(Collected data entries)
'''

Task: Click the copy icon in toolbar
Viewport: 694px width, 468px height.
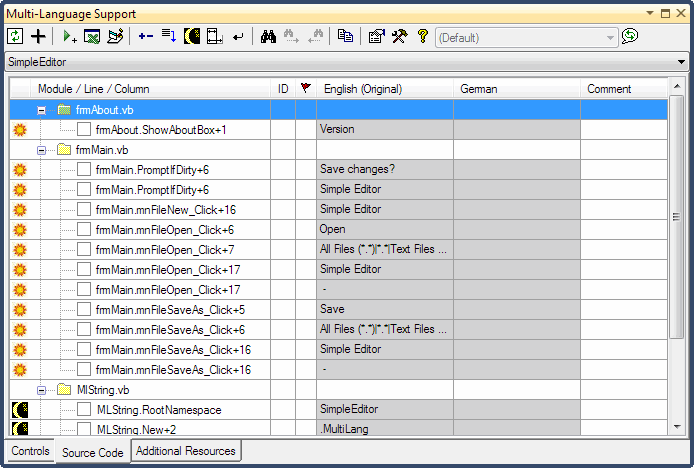Action: coord(345,37)
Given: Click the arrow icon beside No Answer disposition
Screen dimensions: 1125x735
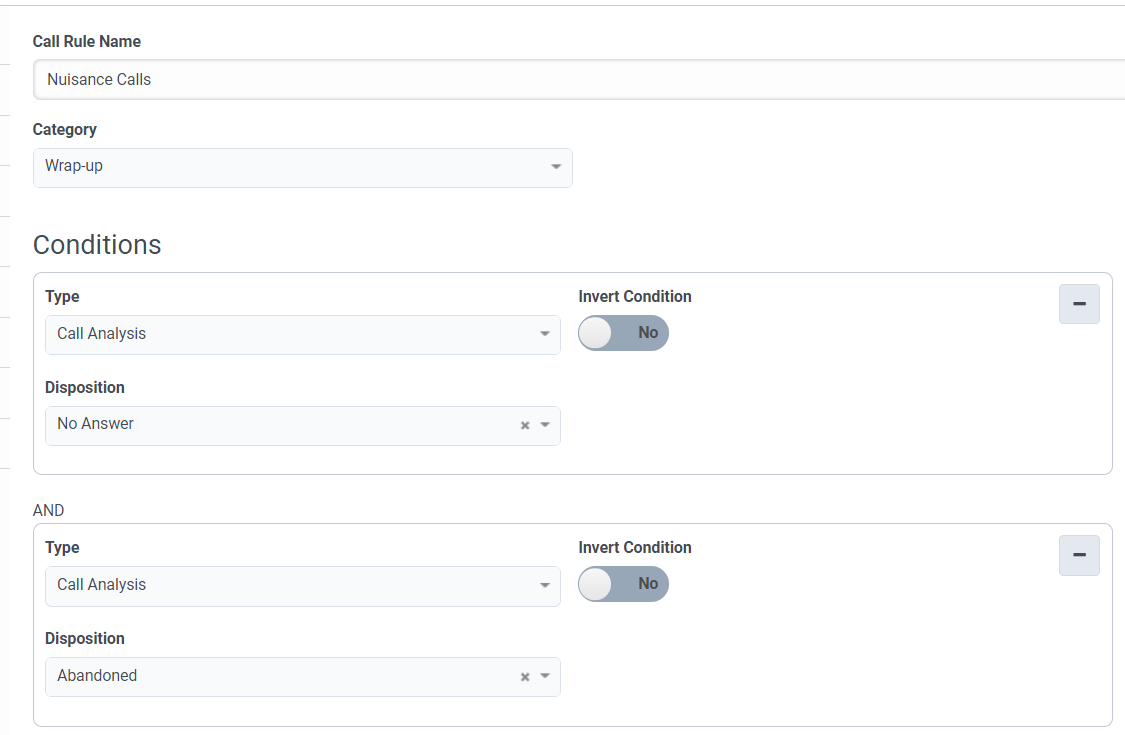Looking at the screenshot, I should (x=545, y=425).
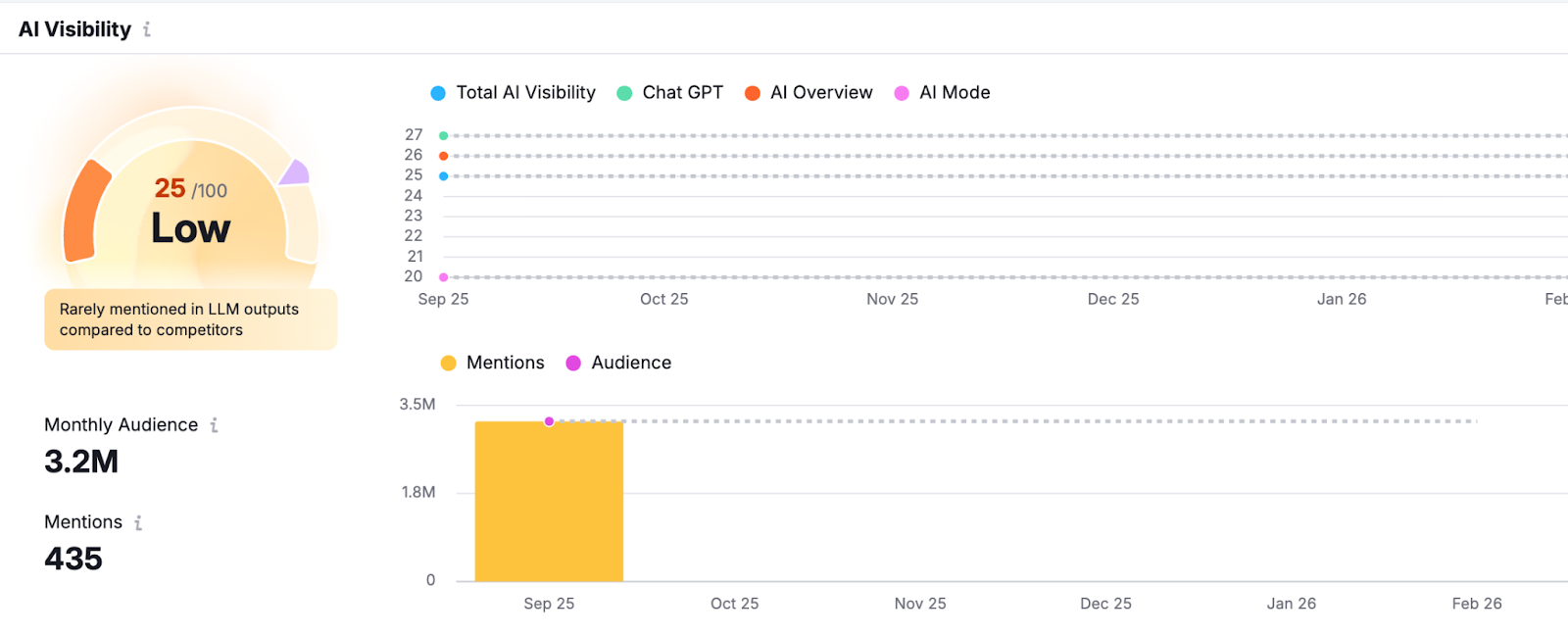Toggle AI Overview legend series
This screenshot has width=1568, height=635.
(x=808, y=93)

'''

EXERCISE DESCRIPTION:
Reproduce every one of the records above word for word, leaving out the pictures.

CORRECT RESULT:
Task: Click the copy icon in toolbar
Viewport: 694px width, 468px height.
Action: coord(345,37)
Given: Click the arrow icon beside No Answer disposition
Screen dimensions: 1125x735
Looking at the screenshot, I should (x=545, y=425).
Toggle AI Overview legend series
This screenshot has width=1568, height=635.
(x=808, y=93)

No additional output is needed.